Middlebury

 

Senior Work and Theses 2009

Christine Bachman, Grabbing Madonna’s Crotch:  Queering Gender, Sexuality, Race, Class and Age
Humping the Radio City Music Hall stage in a wedding dress in 1984,grabbing her crotch in a pinstripe suit in1989, offering her open crotch to sexual “deviants” in 1995,and shoving her hands down her pants in 2008, Madonna has thrust herself—and her crotch—into the mainstream music market for twenty-five years. What is the significance of Madonna’s hyper-visible crotch?  My primary interest in Madonna revolves around her “crotch grab,” or in other words, her use of the Phallus and phallic power.  In order to explore the importance of the crotch grab, I have conducted a content analysis of several of Madonna’s most significant music videos, live performances and tours throughout the past two and a half decades. In these performances, the crotch grab becomes an important intersection of meaning, as Madonna uses gender, sexuality, race, class and age to communicate an ever-changing message to the audience.  To think through the significance of the crotch grab, I draw primarily on the theories of Judith Butler, Judith Halberstam, Pierre Bourdieu, Anne McClintock, Lee Edelman, Michel Foucault, and Donna Haraway.
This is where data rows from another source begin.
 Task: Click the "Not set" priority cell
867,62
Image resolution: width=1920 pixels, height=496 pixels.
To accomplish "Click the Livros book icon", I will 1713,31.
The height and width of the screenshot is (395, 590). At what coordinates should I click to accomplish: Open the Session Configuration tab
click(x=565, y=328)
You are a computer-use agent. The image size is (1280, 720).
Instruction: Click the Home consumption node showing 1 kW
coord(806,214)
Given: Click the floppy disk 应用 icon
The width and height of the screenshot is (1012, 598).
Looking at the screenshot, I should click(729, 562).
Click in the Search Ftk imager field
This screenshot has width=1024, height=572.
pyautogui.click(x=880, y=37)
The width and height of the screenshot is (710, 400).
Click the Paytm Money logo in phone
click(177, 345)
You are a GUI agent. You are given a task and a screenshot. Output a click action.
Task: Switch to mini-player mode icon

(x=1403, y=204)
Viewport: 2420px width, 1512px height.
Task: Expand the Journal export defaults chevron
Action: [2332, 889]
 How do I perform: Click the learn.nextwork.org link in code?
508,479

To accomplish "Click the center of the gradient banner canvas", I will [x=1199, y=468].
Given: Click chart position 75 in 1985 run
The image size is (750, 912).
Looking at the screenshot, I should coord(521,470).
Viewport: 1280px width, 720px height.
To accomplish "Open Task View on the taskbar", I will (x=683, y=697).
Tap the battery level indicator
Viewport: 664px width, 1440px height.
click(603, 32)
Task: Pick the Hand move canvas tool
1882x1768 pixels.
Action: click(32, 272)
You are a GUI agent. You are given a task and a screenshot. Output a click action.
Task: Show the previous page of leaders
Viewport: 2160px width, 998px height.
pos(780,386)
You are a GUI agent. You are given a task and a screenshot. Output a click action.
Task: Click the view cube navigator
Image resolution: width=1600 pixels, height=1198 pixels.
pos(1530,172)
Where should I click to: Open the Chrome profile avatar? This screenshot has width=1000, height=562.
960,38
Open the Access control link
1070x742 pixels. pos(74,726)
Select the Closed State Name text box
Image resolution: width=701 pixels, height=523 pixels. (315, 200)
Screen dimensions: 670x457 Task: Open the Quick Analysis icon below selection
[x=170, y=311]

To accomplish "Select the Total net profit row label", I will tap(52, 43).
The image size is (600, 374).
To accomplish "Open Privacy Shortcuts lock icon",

In my analysis of Madonna’s crotch grab, I seek to discover whether or not Madonna queers gender, sexuality, race, class and age.

 

Rayna Rogowsky, Herstory Helping History: ‘The Visions and Struggles of the Battered   Women’s Movement’ in Vermont, 2009.

 

Zohra Safi, A Union of Coercion and Arrangement — Forced and Arranged Marriages in Afghanistan
Despite international intervention in Afghanistan aimed to improve the quality of life for women, in post-Tali ban Afghanistan basic security of life eludes women and they continue to live under harsh circumstances. One of the most pressing issues that affect women's life has been the practice of forced and early marriages in different parts of the country. My thesis investigates some of the underlying causes of forced and early marriages in Afghanistan based on stories of women interviewed for this study. In addition, it highlights clear distinctions between arranged marriage, which is a centuriesold tradition, and forced marriage that is a byproduct of varying socio-economic and political disparities. In order to combat forced marriage, I suggest that innovative solutions should be generated within the parameters of Afghan culture and religion to elevate women's status in society.